2. 超大规模虚拟筛选：亿级化合物库的高效筛选

• 筛选规模：采用ZINC15数据库中的2.35亿个类先导化合物（cLogP≤3.5，分子量≤350 Da），覆盖未被合成的全新骨架结构。
• 筛选工具：使用DOCK3.7软件进行分子对接，通过只考虑配体柔性的算法采样每个化合物平均3933种取向和178种构象，累计处理超过200万亿个复合物构象，计算量相当于单个CPU核心连续运行6年。
• 筛选流程：
  1. 初筛：基于 docking 得分筛选Top 300,000化合物（占总库0.12%）；
  2. 去重与去干扰：剔除与已知GPR139配体高相似（Tc>0.5）及含实验干扰结构的化合物；
  3. 聚类与可视化：基于拓扑相似性聚类为13106个簇，选取前1500个簇中心进行结合模式可视化人工审查；
  4. 候选化合物合成：最终选取68个结构多样的化合物进行定制合成。

3. 配体优化：结构导向的构效关系（SAR）探索

针对初筛获得的最强效且骨架在药物发现中似乎尚未被探索的化合物（化合物1，EC₅₀=160 nM），进行两轮结构优化：

• 优化策略：以cryo-EM结构为指导，聚焦化合物1的噻吩环、恶二唑环等核心骨架，从Enamine的340亿个按需合成化合物库中搜索7574个类似物；
• 合成与筛选：分子对接后选取44个代表性类似物进行合成，通过钙动员实验和肌醇单磷酸（IP₁）积累实验验证活性；
• 关键发现：明确了影响活性的核心结构特征，如4位甲基取代可提升3倍活性（化合物1.1，EC₅₀=50 nM），恶二唑环是维持活性的关键骨架，而吡啶环取代会导致活性显著下降。

4. 机制验证：结合模式与信号通路解析

• cryo-EM验证：解析了GPR139与优化后最有潜力的化合物1.1（S-对映体）的复合物结构（PDB: 9M42，分辨率3.2 Å），证实了对接预测的结合模式（配体RMSD=2.9 Å），且发现化合物1.1（S）可诱导结合口袋的胞外区扩张，形成独特的水介导氢键相互作用。
• 信号通路表征：通过BRET实验证实，GPR139可激活Gᵢ₂、Gᵢ₃、Gₒₐ、G_q、G₁₂多种G蛋白亚型，其中G₁₂蛋白偶联为首次报道，拓展了对该受体信号传导网络的认知。

5. 体内活性验证：血脑屏障穿透与行为学效应

选取代谢稳定性更高的化合物1.5（S）（CL_int=46 μL/min/mg，溶解度=24 μM）进行小鼠旷场实验：

• 给药方式：30 mg/kg腹腔注射，1小时后脑内浓度达4.8 ± 1.0 μM，超过体外活性EC₅₀值，证实其可穿透血脑屏障；
• 行为学效应：化合物1.5（S）可显著降低小鼠总移动距离，增加外周停留时间（触壁行为），表现出与参考激动剂JNJ-63533054相似的 locomotion 调节和焦虑样行为影响，验证了其体内生物学活性。

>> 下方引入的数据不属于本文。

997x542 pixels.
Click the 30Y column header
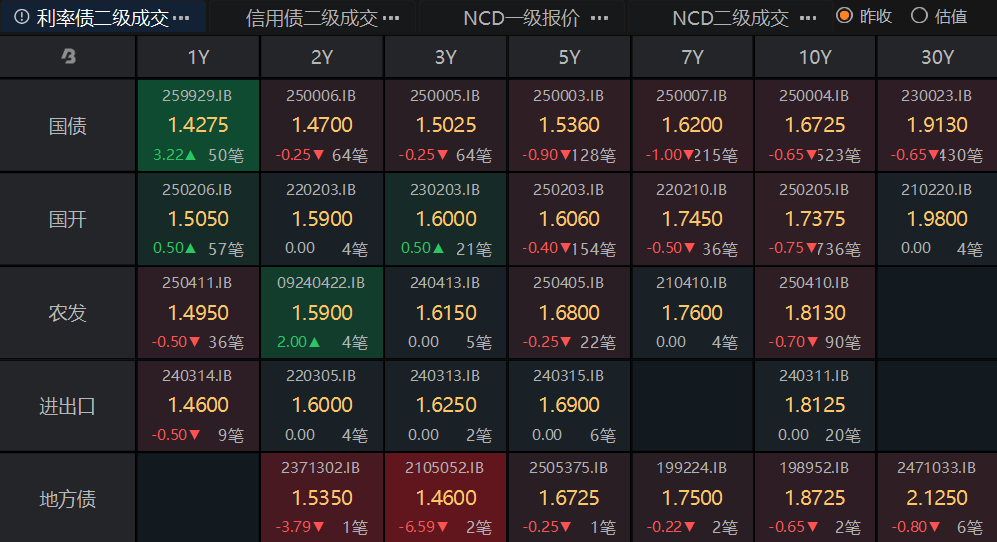pos(937,57)
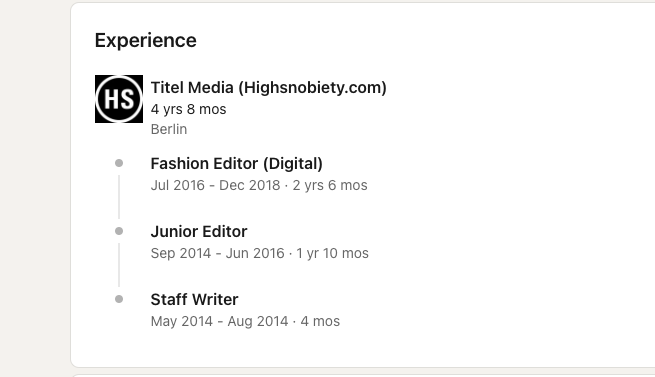Image resolution: width=655 pixels, height=377 pixels.
Task: Select the 4 yrs 8 mos total duration
Action: [188, 109]
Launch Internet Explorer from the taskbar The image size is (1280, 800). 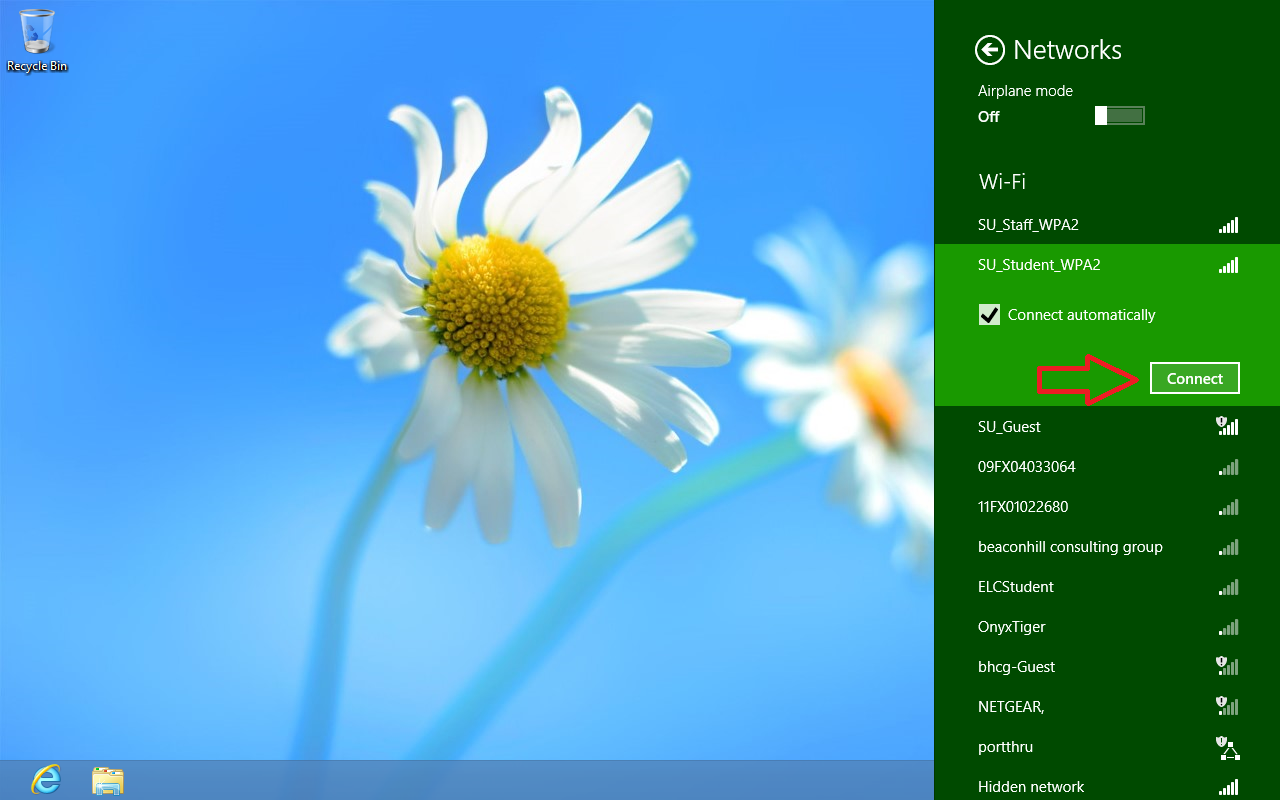pos(46,779)
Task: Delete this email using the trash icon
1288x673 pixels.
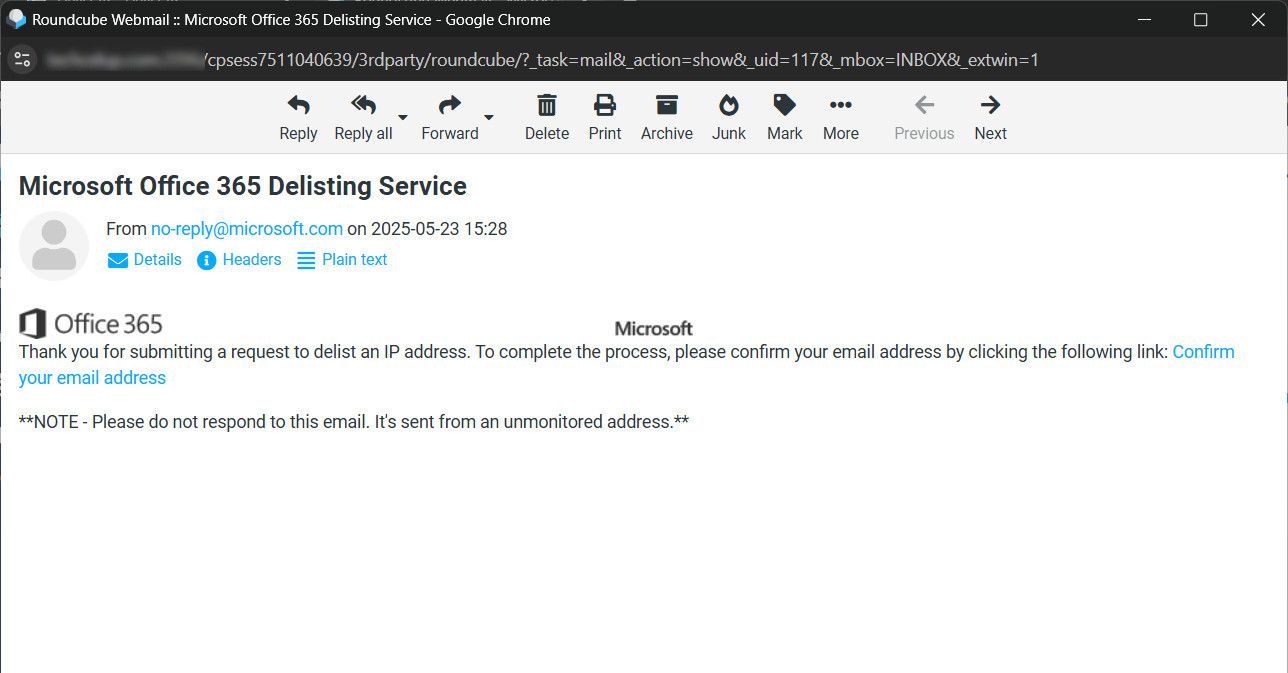Action: [546, 105]
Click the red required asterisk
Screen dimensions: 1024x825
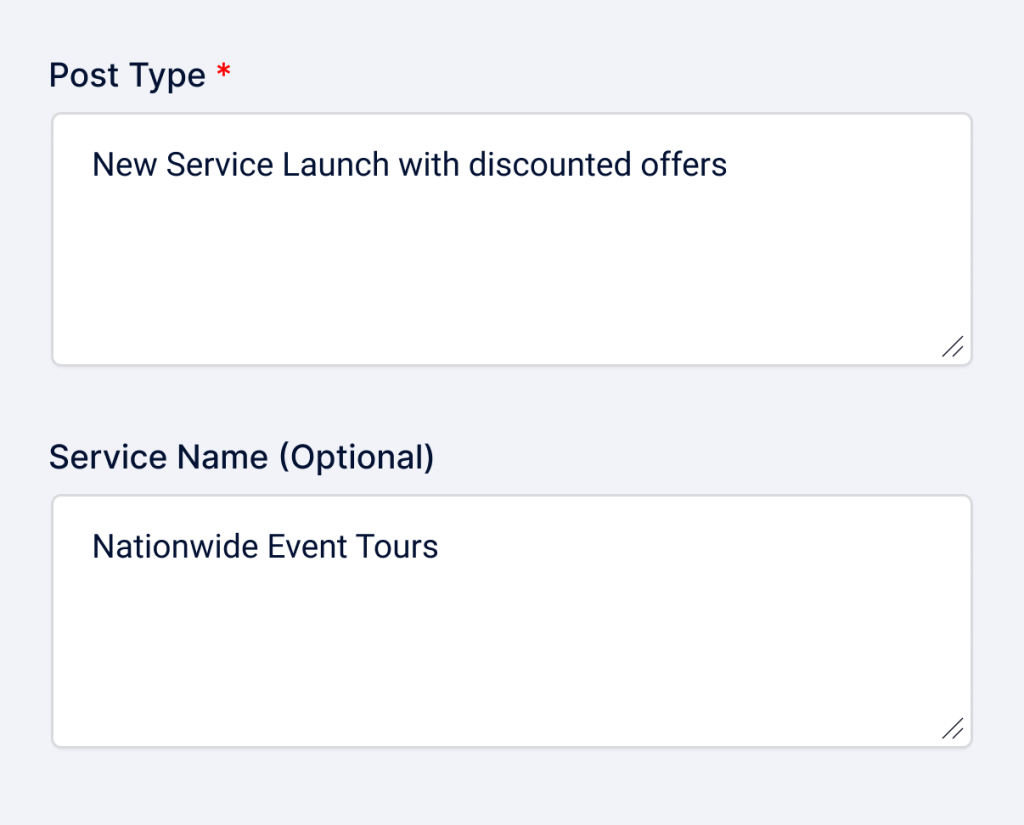tap(223, 73)

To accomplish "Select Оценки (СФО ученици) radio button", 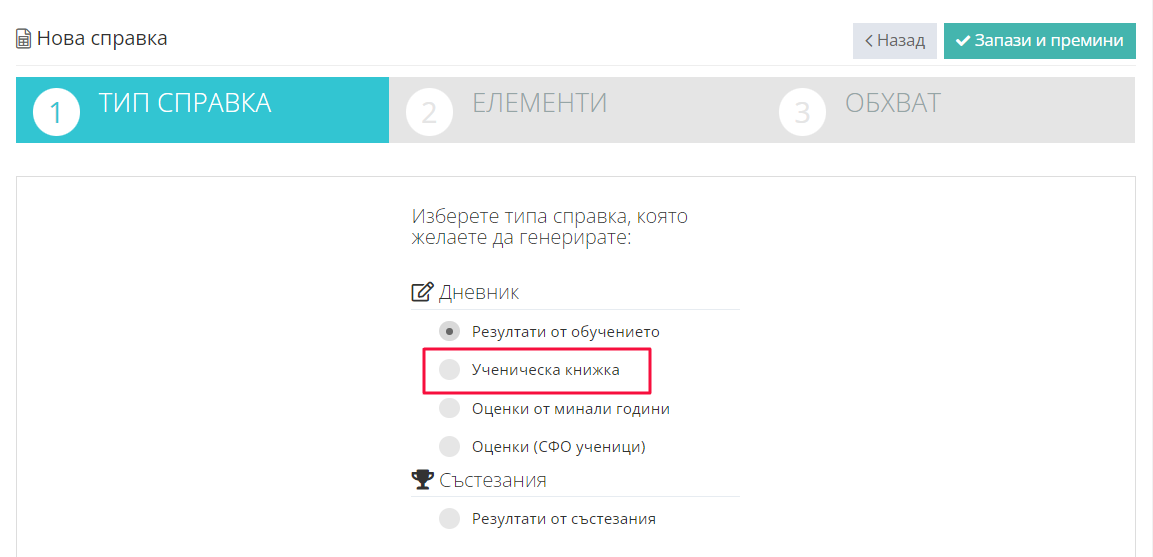I will [449, 446].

6. AI模型评估：AlphaFold3在孤儿GPCR中的应用局限

研究同时测试了AlphaFold3（AF3）预测受体-配体复合物结构的能力：

• 已知靶点：AF3对GPR139-1.1（S）复合物的预测精度较高（配体RMSD=2.7 Å），但依赖于训练集中包含GPR139相关结构；
• 未知靶点：对5个未纳入训练集的孤儿GPCR-配体复合物，AF3仅能准确预测1个复合物的结合模式，其余4个或结合口袋定位错误（RMSD = 6.3–20.3 Å），或配体构象偏差显著（RMSD=5.7-20.3 Å），表明AI模型在未充分研究的GPCR配体预测中仍存在局限性，实验解析结构仍是不可或缺的基础。

三、关键研究发现：从配体发现到机制创新的多重突破

1. 配体发现：全新骨架的高效激动剂

• 初筛获得5个完全激动剂（EC₅₀=160 nM-3.6 μM），其中化合物1-4的骨架与已知GPR139配体相似度极低（Tc<0.4），化合物2-4的拓扑结构与ChEMBL数据库中所有已知配体差异显著（Tc<0.3），为全新药物骨架的开发提供了起点；
• 优化后化合物1.1（S）的EC₅₀低至50 nM，在稳定表达GPR139的CHO-K1细胞中EC₅₀进一步降至8 nM，是目前已报道的最强效 GPR139激动剂之一，且对M₁受体无交叉活性，特异性优异。

2. 构效关系（SAR）：核心结构特征明确

• 噻吩环：4位甲基取代可增强活性， larger 取代基会降低活性，呋喃环取代不影响活性，噻唑环和恶唑环取代会显著降低活性；
• 恶二唑环：是维持活性的关键骨架，替换为三唑环或恶唑环会导致活性下降7-50倍；
• 取代基效应：苯环上的甲基取代活性高于甲氧基取代，2位甲氧基取代可显著提升活性（化合物1.2，EC₅₀=50 nM）。

3. 信号机制：G₁₂蛋白偶联的全新发现

GPR139此前被认为主要通过G_q/11信号通路传导，本研究首次证实其可高效偶联G₁₂蛋白，且G₁₂激活是除钙动员外最显著的信号响应。G₁₂蛋白在神经元迁移、轴突导向及神经递质释放中具有重要作用，且与应激相关神经精神疾病密切相关，这一发现为设计偏向性信号配体提供了新的方向。

4. 技术范式：结构导向+超大规模筛选的有效性验证

本研究在挑战性更大的GPR139靶点的筛选命中率达7%，是传统高通量筛选的数十倍，且较此前GPR139虚拟筛选研究的命中率提升2倍，证实了“高分辨率结构+亿级化合物库”模式在孤儿GPCR配体发现中的优势——即使对于结合口袋复杂、内源性配体不明的靶点，仍能高效挖掘全新结构的活性配体。

总结

该研究通过整合前沿结构生物学、超大规模虚拟筛选和精密药理学技术，成功实现了GPR139强效激动剂的发现与优化，不仅为神经精神疾病药物研发提供了全新的先导化合物和靶点工具，更建立了孤儿GPCR配体发现的创新范式。其核心价值在于证实：即使对于内源配体不明、结构复杂的孤儿受体，通过“高分辨率结构+亿级化学库筛选”的组合策略，仍能高效突破配体发现的瓶颈。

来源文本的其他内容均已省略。